任务要求:
请重写以含有"The height and"的行开头、以含有"(992, 668)."的行结尾的部分，将其中的"Cursor"替换为"Pointer"，其余内容保持不变。答案中请勿包含图片。

所给材料:
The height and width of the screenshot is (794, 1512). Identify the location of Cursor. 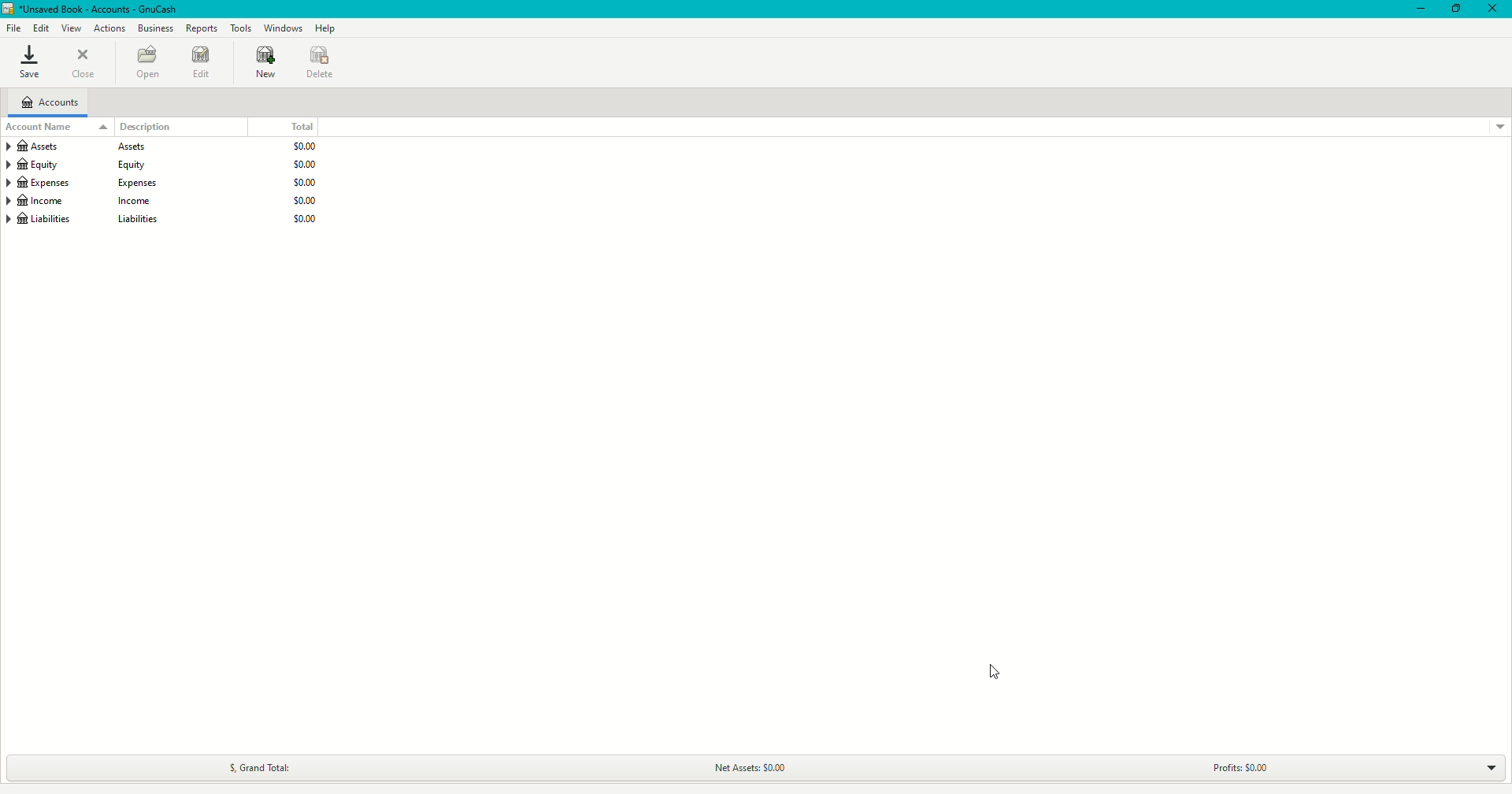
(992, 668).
* * *
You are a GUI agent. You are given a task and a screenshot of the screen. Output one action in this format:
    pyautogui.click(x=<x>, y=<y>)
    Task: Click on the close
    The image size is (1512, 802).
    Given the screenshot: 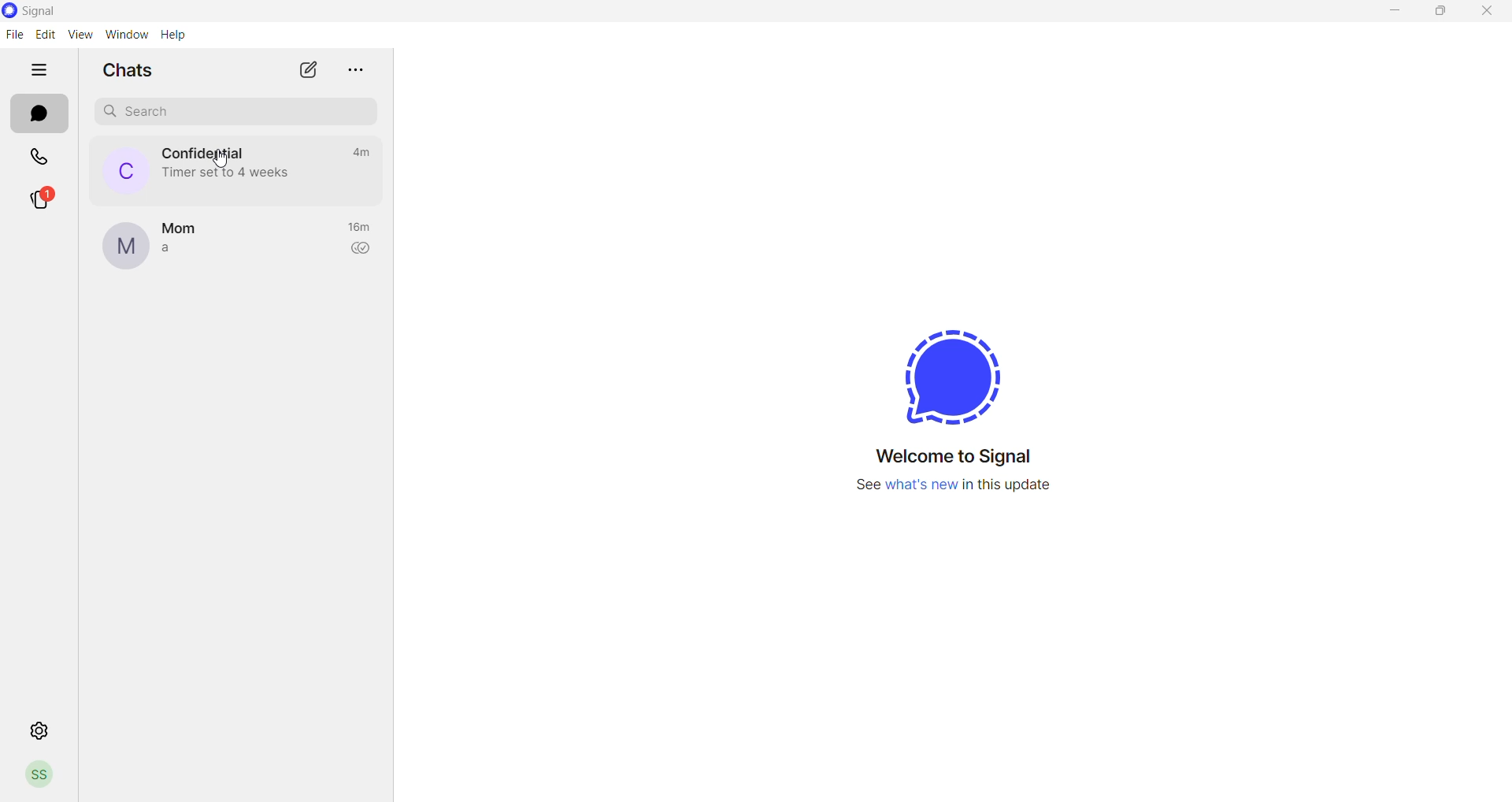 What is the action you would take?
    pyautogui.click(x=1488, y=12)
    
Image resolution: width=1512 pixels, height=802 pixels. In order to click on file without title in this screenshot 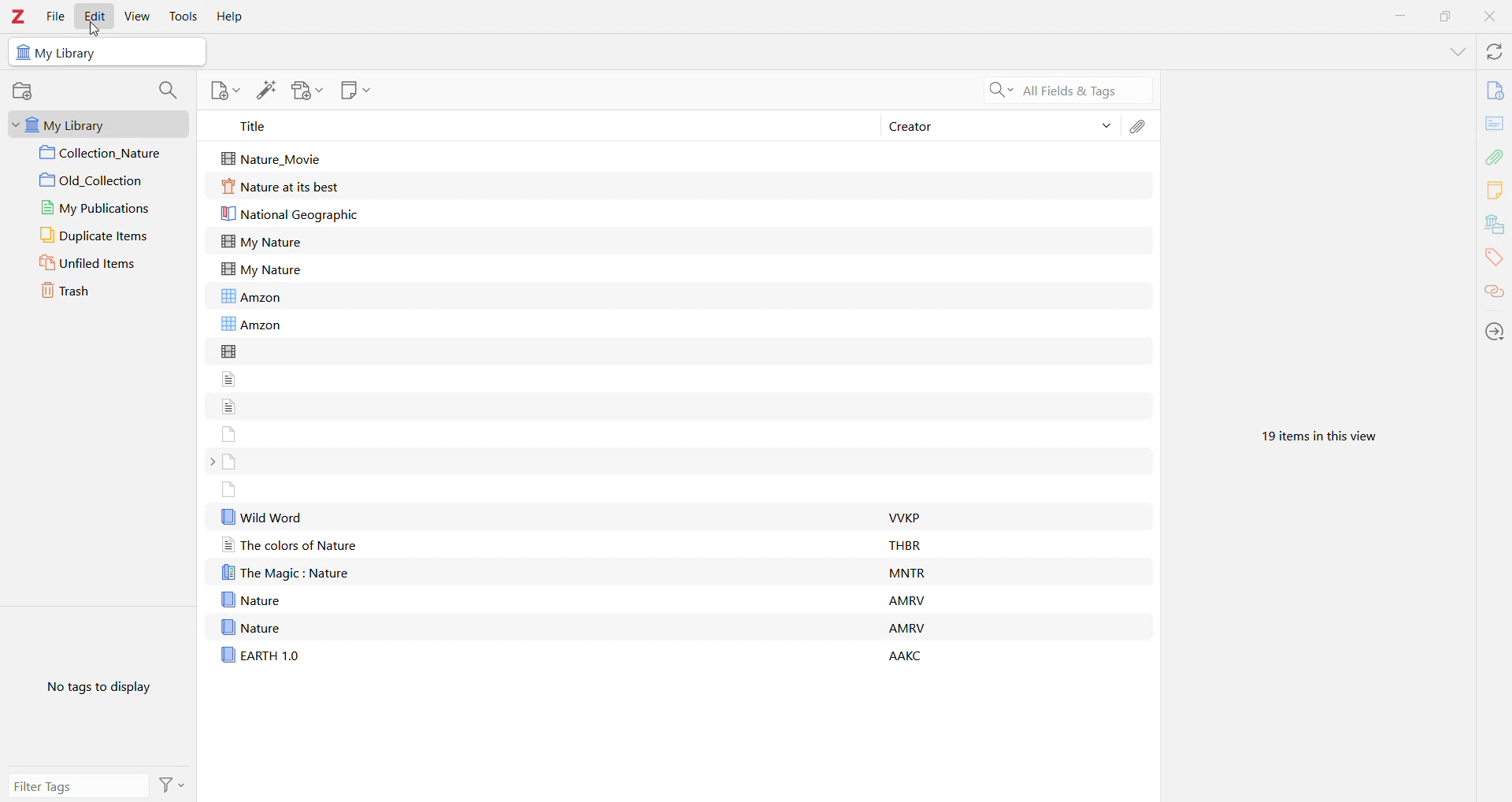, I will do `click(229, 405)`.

作答内容:
The height and width of the screenshot is (794, 1512). Identify the location of Pointer. 
(992, 668).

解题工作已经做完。